━━━━━ Auszug

# Wer kauft beim Angelmark Moritz Nord in Kaltenkirchen



## dosunny (10. Januar 2007)

Hallo,:c 
ich habe ein kleines Problem Angelmarkt Moritz Nord in Kaltenkirchen hat ein Rolle von Penn die ich gerne hätte!
Aber die stellen sich ein bisschen an denn sie haben keinen Versand und werden das auch nicht anfangen.#c 
Wer von euch geht da ab und zu einkaufen und könnte mit eine Rolle (genaue Bezeichnung kommt dann per PN) kaufen und mir dann zuschicken?
Ich würde euch natürlich das Geld mit ein bisschen Spritgeld oben drauf vorab überweisen!!!!

Danke im voraus#h


----------



## Keeven123 (10. Januar 2007)

*AW: Wer kauft beim Angelmark Moritz Nord in Kaltenkirchen*

Das ist aber ein gefährliches unterfangen was du da vor hast ;+;+;+;+


----------



## Zanderfänger (10. Januar 2007)

*AW: Wer kauft beim Angelmark Moritz Nord in Kaltenkirchen*



Keeven123 schrieb:


> Das ist aber ein gefährliches unterfangen was du da vor hast ;+;+;+;+


Weshalb denn??? Bräuchte auch ne Stippe von dort nach Südhessen.


----------



## Karpfenkilla@tobi (10. Januar 2007)

*AW: Wer kauft beim Angelmark Moritz Nord in Kaltenkirchen*

Ich komm leider in der nächsten Zeit nicht zu Moritz nach Kaltenkirchen, sonst hätte ich dir die Rolle mitgebracht. Sorry #h


----------



## akira (10. Januar 2007)

*AW: Wer kauft beim Angelmark Moritz Nord in Kaltenkirchen*

Klar kannst du online bestellen

http://www.moritz-international.de/new/


----------



## Pikepauly (10. Januar 2007)

*AW: Wer kauft beim Angelmark Moritz Nord in Kaltenkirchen*

Leider ist der Online Shop aber recht überschaubar und enthält nur wenige Artikel.


----------



## friggler (10. Januar 2007)

*AW: Wer kauft beim Angelmark Moritz Nord in Kaltenkirchen*

Der Link ist nicht Moritz in KK ;-) Das ist die Kette...
der wäre moritz-nord.de ;-) das ist der in KK

@ dosunny
PN ;-)

Gruss
Andreas


----------



## dosunny (10. Januar 2007)

*AW: Wer kauft beim Angelmark Moritz Nord in Kaltenkirchen*

Schon mal Danke für eure Teilnahme aber vieleicht kommt ja jemand in kürze dorthin !!:c


----------



## addy123 (10. Januar 2007)

*AW: Wer kauft beim Angelmark Moritz Nord in Kaltenkirchen*

Hey, ich habe gestern 8x Shimano-Rollen und 2x Fireline bei Moritz-Nord bestellt.

━━━━━━━━━━
━━━━━ Datenabschnitt

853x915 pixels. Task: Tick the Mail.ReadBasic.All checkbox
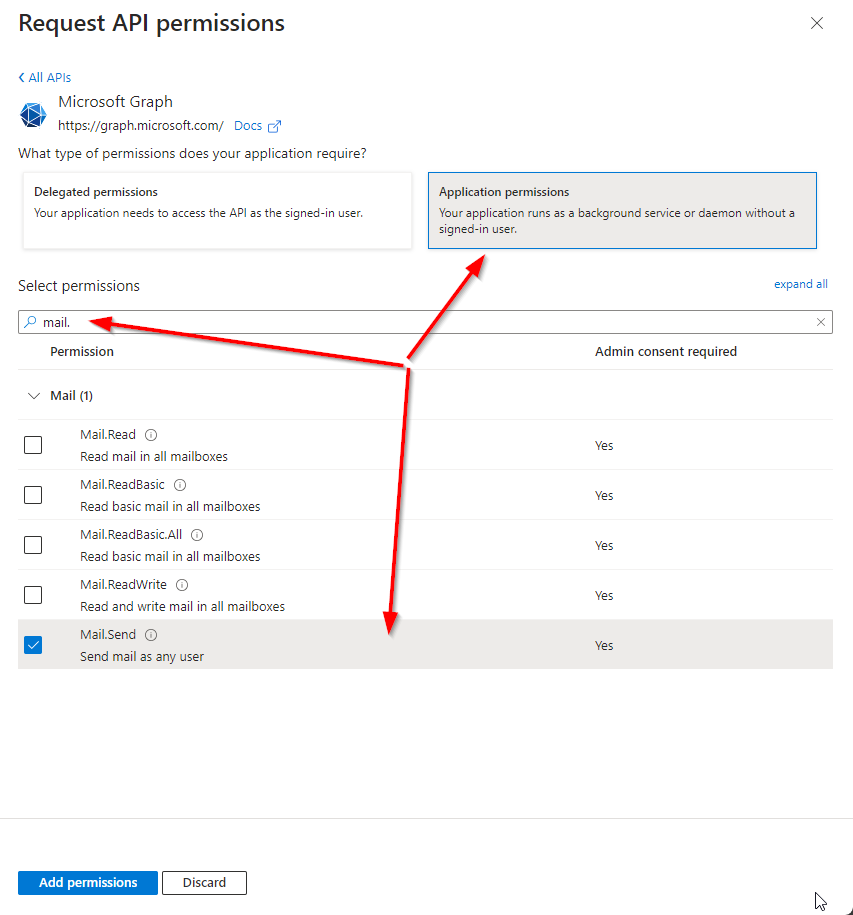click(x=33, y=545)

━━━━━━━━━━

§ Aufgabenstellung 1:
Geben Sie den Teil der Forendiskussion über den Angelmarkt in Kaltenkirchen erneut wieder, beginnend bei „# Wer kauft“ und endend bei „mir dann zuschicken?“. Tauschen Sie dabei „Rolle“ gegen „Angelrolle“ aus.
§ Aufgabenstellung 2:
Knüpfen Sie an den letzten Beitrag der Forendiskussion über den Angelmarkt in Kaltenkirchen an und führen Sie diese weiter.

§ Lösung 1:
# Wer kauft beim Angelmark Moritz Nord in Kaltenkirchen



## dosunny (10. Januar 2007)

Hallo,:c 
ich habe ein kleines Problem Angelmarkt Moritz Nord in Kaltenkirchen hat ein Angelrolle von Penn die ich gerne hätte!
Aber die stellen sich ein bisschen an denn sie haben keinen Versand und werden das auch nicht anfangen.#c 
Wer von euch geht da ab und zu einkaufen und könnte mit eine Angelrolle (genaue Bezeichnung kommt dann per PN) kaufen und mir dann zuschicken?

§ Lösung 2:
Habe natürlich auch den Preis bei Moritz-International in Offenbach versucht zu vergleichen. Siehe weiter unten

Mein Fazit:
Moritz-Nord absolut kompetente Beratung und der Versuch von klasse Service, leider wie besagt kein Versand möglich!#d
Aber um die Bestellung wird sich gekümmert. Liegt nächste Woche zur Abholung bereit. 
Ich habe das Glück, im letzten Langelandurlaub einen absolut vertrauenswürdigen Boardie aus Hamburg kennengelernt zu haben. Dieser war auch gleich bereit mir zu helfen, heißt, er fährt die 43km nach Kaltenkirchen und holt meine bestellten Sachen im Wert von xxx,- Euro. Sammelbestellung hier aus dem Süden. Ein Spritpauschale versteht sich von selbst, ansonsten legt er auf irgend welche Gefallen keinen Wert (Vielleicht kann ich mich mal für einen guten Freund wie ihn revangieren!?).

Den Namen werde ich natürlich hier nicht nennen!!!

Das Geld habe ich schon überwiesen!

So, jetzt zu Moritz-International.
Auch da der Anruf wegen Preis und Lieferung.
Lieferung ist kein Problem!
Den Preis konnten die sich nicht erklären. 1 Beispiel:
Angelrolle bei Moritz-Nord = 149,-€; bei Moritz-International = 219,-€!#c 
Gleichzeitig erging eine nicht direkt ausgesprochene Warnung vor Fälschungen! Da wäre vor einem Jahr mal was mit einem riesen Ärger bei Shimano gewesen ...!!!(?)

Also Anruf bei Shimano-Deutschland. Shimano-Deutschland sagt, Moritz-Nord ist kein Kunde bei Shimano-Deutschland. Von einem Ärger mit NORD ist aber nichts bekannt, es wäre auch problemlos möglich, dass Nord seine Shimano-Artikel bei Shimano-XYZ (z. Bsp. Frankreich) bezieht. Und solange Shimano draufsteht, ist es auch drin.

Danach war ich beruhigt, und ich habe bestellt!|rolleyes 

Bitte fasst meine Bewertung weder positiv noch negativ für irgend Jemand auf, vielleicht kann der Ein oder Andere etwas daraus entnehmen oder schlussfolgern?


----------



## m-spec (10. Januar 2007)

*AW: Wer kauft beim Angelmark Moritz Nord in Kaltenkirchen*



addy123 schrieb:


> Mein Fazit:
> Moritz-Nord absolut kompetente Beratung und der Versuch von klasse Service, leider wie besagt kein Versand möglich!#d
> Aber um die Bestellung wird sich gekümmert. Liegt nächste Woche zur Abholung bereit.
> 
> ...



Hallo,

an Moritz KK scheiden sich halt die Geister. Von einem Großteil der Hersteller/Händler wird er nicht direkt beliefert über die Vertriebspartner in Deutschland. Er geht daher den Weg des Direktimportes und schafft damit schon das ein oder andere Superangebot wo alle sich wundern wie er das hinbekommt.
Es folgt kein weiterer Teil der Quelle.